“Do you mind if I hear a few troubles, Gail?” she requested.

“Help yourself,” was the laughing reply. “I think there’s enough to go around.”

“I’ll begin at the other end,” decided Arly. “Put up your hands, kiddies,” and they went up slowly. She conscientiously picked the dirtiest one, but the boy who owned it came forward with a reluctance which was almost sullen.

“I druther tell Miss Gail,” he frankly informed her.

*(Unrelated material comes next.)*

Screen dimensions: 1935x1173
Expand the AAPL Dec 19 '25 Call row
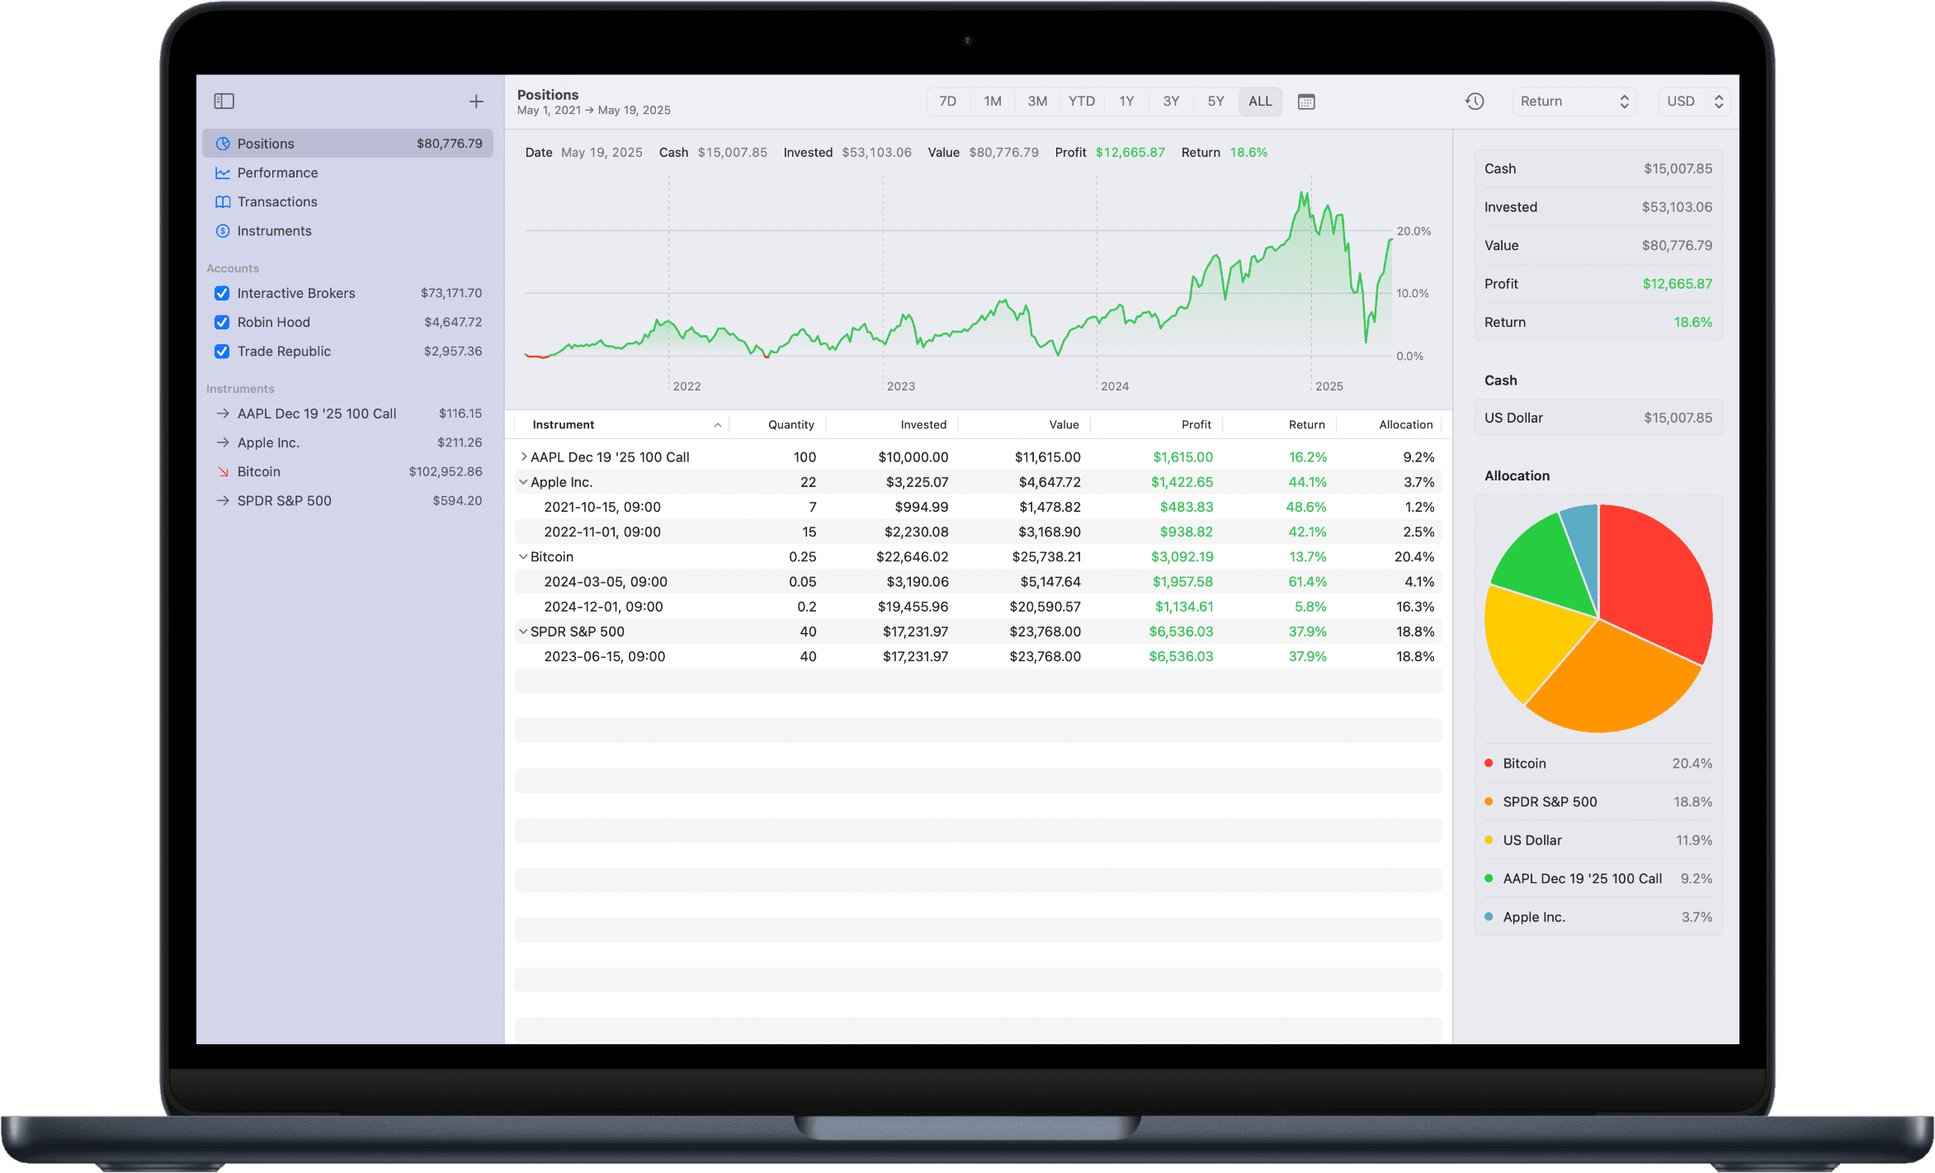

“Of course,” Arly immediately agreed, smiling down into his eyes with more charm than she had seen fit to exert on anybody in many months. “But you can tell Miss Gail about it afterwards, if you like, or you might tell me your littlest trouble and save your biggest one for Miss Gail.”

“I ain’t got but one,” responded the boy, and he looked searchingly into Arly’s black eyes. Her being pretty, like Gail, was a recommendation.

“There’s a kid over in Black Creek that I used to lick; but now he’s got me faded.”

From his intensity, this was a serious trouble, and Arly considered it seriously.

“Does he fight fairly?” she asked, and that one question alone showed that she knew the first principles of human life and conduct, which was rare in a girl or woman of any type.

He came a step closer, and looked up into her eyes with all his reservation gone.